Sementara gelar S2-nya, Master of Engineering (M. Eng), juga diraihnya dari kampus yang sama, pada September 2003, Judul tesisnya tentu saja tentang nuklir: Temperature Effects on CANDLE Burnup of High-Temperature Gas Cooled Reactors, yang fokus pada analisis numerik keselamatan reaktor dan manajemen bahan bakar teras reaktor.
Gelar S2 dan S3 ini diraihnya, setelah mendapat beasiswa dari Monbusho (MEXT) saat bekerja di Badan Pengawas Tenaga Nuklir (BAPETEN).
Ya, sarjana ilmu fisika jebolan Institut Teknologi Bandung (ITB) ini mengawali karirnya sebagai analis keselamatan nuklir di Badan Pengawas Tenaga Nuklir (BAPETEN) pada 1999. Ini lembaga pemerintah yang dibentuk pada 1998, dengan peran badan pengawas keteneganukliran yang independen dari Lembaga pelaksana litbang dan promosi ketenaganukliran: Badan Tenaga Nuklir Nasional (BATAN).
Pemisahan badan pengawas ini sesuai ketentuan internasional terkait rencana pemerintah indonesia untuk membangun PLTN di masa mendatang.

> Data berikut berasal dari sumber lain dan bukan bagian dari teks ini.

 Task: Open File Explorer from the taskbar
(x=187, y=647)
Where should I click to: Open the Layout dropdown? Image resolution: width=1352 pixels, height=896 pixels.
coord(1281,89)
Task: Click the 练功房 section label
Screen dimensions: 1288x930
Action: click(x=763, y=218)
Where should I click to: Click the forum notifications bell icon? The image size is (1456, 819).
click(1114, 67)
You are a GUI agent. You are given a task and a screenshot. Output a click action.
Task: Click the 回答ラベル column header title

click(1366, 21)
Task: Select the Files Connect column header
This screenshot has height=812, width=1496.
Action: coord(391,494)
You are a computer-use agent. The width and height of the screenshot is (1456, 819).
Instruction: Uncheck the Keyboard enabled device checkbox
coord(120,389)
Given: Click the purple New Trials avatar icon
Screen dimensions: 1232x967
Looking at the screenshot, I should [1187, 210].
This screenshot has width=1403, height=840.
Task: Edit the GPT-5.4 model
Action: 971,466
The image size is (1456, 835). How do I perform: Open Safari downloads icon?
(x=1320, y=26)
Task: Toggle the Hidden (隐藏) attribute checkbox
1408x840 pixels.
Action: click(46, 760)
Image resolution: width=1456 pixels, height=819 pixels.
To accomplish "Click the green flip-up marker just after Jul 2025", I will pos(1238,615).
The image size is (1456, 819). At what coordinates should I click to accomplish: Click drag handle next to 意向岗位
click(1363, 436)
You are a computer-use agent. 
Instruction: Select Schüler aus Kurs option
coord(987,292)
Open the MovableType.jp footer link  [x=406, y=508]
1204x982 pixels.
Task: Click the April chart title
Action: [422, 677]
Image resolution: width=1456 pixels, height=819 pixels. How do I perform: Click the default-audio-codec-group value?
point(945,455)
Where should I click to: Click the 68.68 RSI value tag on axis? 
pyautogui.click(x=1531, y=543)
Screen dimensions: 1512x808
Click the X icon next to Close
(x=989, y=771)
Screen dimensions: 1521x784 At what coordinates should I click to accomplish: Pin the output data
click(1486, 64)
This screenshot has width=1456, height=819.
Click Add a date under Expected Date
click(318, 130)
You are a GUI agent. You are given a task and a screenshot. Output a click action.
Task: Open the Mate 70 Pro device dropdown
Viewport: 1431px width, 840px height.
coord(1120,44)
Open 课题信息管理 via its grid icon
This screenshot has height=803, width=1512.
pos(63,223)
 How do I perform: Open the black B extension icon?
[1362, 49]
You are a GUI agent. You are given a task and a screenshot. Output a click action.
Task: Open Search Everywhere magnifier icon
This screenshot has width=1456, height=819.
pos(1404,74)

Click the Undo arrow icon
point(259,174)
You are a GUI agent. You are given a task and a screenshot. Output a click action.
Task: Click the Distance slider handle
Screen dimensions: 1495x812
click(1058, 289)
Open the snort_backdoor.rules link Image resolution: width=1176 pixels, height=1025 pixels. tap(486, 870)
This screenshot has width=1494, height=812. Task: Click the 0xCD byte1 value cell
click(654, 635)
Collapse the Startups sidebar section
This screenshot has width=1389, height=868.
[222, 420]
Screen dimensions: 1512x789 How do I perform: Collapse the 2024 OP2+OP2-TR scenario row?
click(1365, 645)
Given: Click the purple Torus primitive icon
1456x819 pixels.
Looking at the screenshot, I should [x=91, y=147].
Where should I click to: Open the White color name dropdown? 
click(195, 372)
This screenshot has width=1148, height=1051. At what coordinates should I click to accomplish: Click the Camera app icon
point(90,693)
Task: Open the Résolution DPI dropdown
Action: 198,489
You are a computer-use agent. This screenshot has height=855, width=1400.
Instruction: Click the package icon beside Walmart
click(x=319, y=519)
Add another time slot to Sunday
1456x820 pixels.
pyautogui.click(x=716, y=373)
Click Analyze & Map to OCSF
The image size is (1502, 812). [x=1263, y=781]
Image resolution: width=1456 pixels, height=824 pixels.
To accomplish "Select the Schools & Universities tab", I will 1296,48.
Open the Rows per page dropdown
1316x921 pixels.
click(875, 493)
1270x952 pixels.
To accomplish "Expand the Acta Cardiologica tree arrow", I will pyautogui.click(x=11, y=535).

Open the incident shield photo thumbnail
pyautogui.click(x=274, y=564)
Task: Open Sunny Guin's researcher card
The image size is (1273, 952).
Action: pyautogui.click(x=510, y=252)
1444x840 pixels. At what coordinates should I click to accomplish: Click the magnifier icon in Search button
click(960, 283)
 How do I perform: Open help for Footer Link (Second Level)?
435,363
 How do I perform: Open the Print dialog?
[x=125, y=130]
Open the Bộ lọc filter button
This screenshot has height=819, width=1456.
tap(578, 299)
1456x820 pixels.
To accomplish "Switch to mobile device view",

Di BAPETEN, Ismail bekerja untuk menganalisis keselamatan reaktor nuklir melalui studi analisis numerik komputasi. Artikel ilmiahnya telah dipublikasikan di beberapa jurnal baik di dalam negeri maupun luar negeri.
Dari BAPETEN, Ismail melanjutkan karirnya ke Badan Tenaga Atom Dunia di Wina, Austria. Dia rela harus terbang jauh ke benua Eropa, meninggalkan Tanah Air tercinta, dan menjadi diaspora.
Namun, sebagai anak Betawi asli, Ismail punya prinsip hidup sebagai pedomannya, yang mampu membuatnya bertahan tinggal di negara asing dan jauh dari negara sendiri.
“Sebaik-baik manusia adalah yang paling besar manfaatnya untuk manusia lain di sekitarnya,” kata Ismail menutup perbincangannya.